● **EXERCISES**:
• A. About the forum thread on the ragdoll cat show:
(i) Where and on what date does carolmanycats ask whether the show is held?
(ii) When will ChinaBlue be helping set up?
(iii) Which club's table will Steverags be at?
Mark your answers (i), (ii), (iii), one per line.
• B. Can you rewrite the forum thread on the ragdoll cat show from "# Who's going" up to and including "(Feb 28, 2010)", changing "pet owners" to "cat owners"?
• C. How would you continue the forum thread on the ragdoll cat show from where it stops?

● **TEXT SHOWN**:
# # #

# Who's going to the TBRCC show



## princessa rags (Apr 30, 2010)

hi just wandering if any other ragdoll breeders or pet owners were going to the british ragdoll cat club show


----------



## jenny armour (Feb 28, 2010)

not me too far would like to though


----------



## ChinaBlue (Feb 3, 2008)

I shall be there!


----------



## carolmanycats (May 18, 2009)

Is it the one at Stoneleigh on 7th? If so am not at that show but am at the joint shows and, Chinablue, you may wish to come and find me ;-)


----------



## ChinaBlue (Feb 3, 2008)

Oh yes, I will.  I am there helping setting up on the Friday afternoon and staying over. Are you staying or coming up on the Saturday morning?


----------



## carolmanycats (May 18, 2009)

Undecided as yet. have a hotel booked but can cancel last minute without charge, all depends on if bringing a oparticular cat or not, if I am, will travel on day, if not will come down Friday evening. last time I stayed at a hotel with him he developed a sore eye overnight due, our vet reckoned, to an allergy and we missed the show so not taking any chances in case it was something in the hotel room, cleaning fluids etc! At the moment it is touch and go because of his coat (or lack of! :-()


----------



## lizzykaty (Jan 24, 2011)

im going to the show in ware on that day, its my first time showing, im starting to get nervous already


----------



## ChinaBlue (Feb 3, 2008)

Good luck. Have you got a showbuddy to help you through the process?


----------



## Steverags (Jul 19, 2010)

lizzykaty said:


> im going to the show in ware on that day, its my first time showing, im starting to get nervous already


What breed are you showing??? I'll be there in the Ragdoll and Pet Pedigree sections and also with the Traditionalist Ragdoll Cat Club table, come and say Hi.


----------



## lizzykaty (Jan 24, 2011)

Steverags said:


> What breed are you showing??? I'll be there in the Ragdoll and Pet Pedigree sections and also with the Traditionalist Ragdoll Cat Club table, come and say Hi.


are u taking the mick steve!!


----------



## lizzykaty (Jan 24, 2011)

ChinaBlue said:


> Good luck. Have you got a showbuddy to help you through the process?


thank you, the breeders of my baby will be there, so hopefully it will all go smoothly


----------



## lizzykaty (Jan 24, 2011)

Steverags said:


> What breed are you showing??? I'll be there in the Ragdoll and Pet Pedigree sections and also with the Traditionalist Ragdoll Cat Club table, come and say Hi.

# # #

● **DATASET EXCERPTS**:
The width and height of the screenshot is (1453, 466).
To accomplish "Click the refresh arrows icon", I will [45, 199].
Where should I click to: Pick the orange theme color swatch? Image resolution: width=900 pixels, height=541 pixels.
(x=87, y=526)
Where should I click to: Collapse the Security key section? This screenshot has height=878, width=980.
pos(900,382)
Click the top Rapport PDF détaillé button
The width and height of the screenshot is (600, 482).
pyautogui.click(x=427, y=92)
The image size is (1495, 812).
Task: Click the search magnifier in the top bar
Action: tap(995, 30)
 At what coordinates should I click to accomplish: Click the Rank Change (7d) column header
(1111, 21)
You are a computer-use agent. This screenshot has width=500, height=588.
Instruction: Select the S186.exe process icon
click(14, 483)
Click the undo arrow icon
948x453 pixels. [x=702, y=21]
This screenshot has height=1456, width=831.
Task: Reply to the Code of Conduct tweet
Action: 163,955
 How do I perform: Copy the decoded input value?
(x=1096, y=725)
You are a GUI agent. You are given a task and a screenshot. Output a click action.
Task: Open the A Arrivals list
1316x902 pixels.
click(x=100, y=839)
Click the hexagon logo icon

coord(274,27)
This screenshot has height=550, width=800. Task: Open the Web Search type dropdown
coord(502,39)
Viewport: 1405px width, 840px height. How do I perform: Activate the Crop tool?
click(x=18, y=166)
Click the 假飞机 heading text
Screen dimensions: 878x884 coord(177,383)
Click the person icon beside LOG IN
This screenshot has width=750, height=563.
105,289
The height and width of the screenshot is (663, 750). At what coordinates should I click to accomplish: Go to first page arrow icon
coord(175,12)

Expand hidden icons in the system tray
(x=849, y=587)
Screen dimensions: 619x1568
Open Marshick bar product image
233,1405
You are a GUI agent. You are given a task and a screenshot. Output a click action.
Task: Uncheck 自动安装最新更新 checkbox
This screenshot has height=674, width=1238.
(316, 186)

# # #

● **RESULTS FOR EACH TASK**:
• A.
(i) At Stoneleigh, on the 7th.
(ii) On the Friday afternoon.
(iii) The Traditionalist Ragdoll Cat Club table.

• B.
# Who's going to the TBRCC show



## princessa rags (Apr 30, 2010)

hi just wandering if any other ragdoll breeders or cat owners were going to the british ragdoll cat club show


----------



## jenny armour (Feb 28, 2010)

• C.
i think christine will find us first!


----------



## Steverags (Jul 19, 2010)

Oh, sorry Liz, wasn't looking properly.....lol.... I'm sure C will be waiting for you in the vetting in queue.


----------



## lizzykaty (Jan 24, 2011)

Steverags said:


> Oh, sorry Liz, wasn't looking properly.....lol.... I'm sure C will be waiting for you in the vetting in queue.


she wont be waiting for me, she will be waiting for milo!


----------



## ChinaBlue (Feb 3, 2008)

Lol....a Ragaddict owner...haha - bet you have a gorgeous soppy Raggie there. Photos please!


----------



## princessa rags (Apr 30, 2010)

i cant wait to see so many ragdolls in one show... im excited counting the days


----------



## lizzykaty (Jan 24, 2011)

ChinaBlue said:


> Lol....a Ragaddict owner...haha - bet you have a gorgeous soppy Raggie there. Photos please!


he is all of the above!


----------



## Steverags (Jul 19, 2010)

ChinaBlue said:


> Lol....a Ragaddict owner...haha - bet you have a gorgeous soppy Raggie there. Photos please!


They take after me


----------



## princessa rags (Apr 30, 2010)

has had a brill day my tabby point got 3 1st a 2nd and 3rd well done elise


----------



## MCWillow (Aug 26, 2011)

Brilliant, congrats  - you forgot the pics


----------



## jo-pop (May 27, 2011)

princessa rags said:


> has had a brill day my tabby point got 3 1st a 2nd and 3rd well done elise


Great news! Her breeder will be pleased


----------



## ChinaBlue (Feb 3, 2008)

Yes, well done. A lot of gorgeous Raggies at the show yesterday.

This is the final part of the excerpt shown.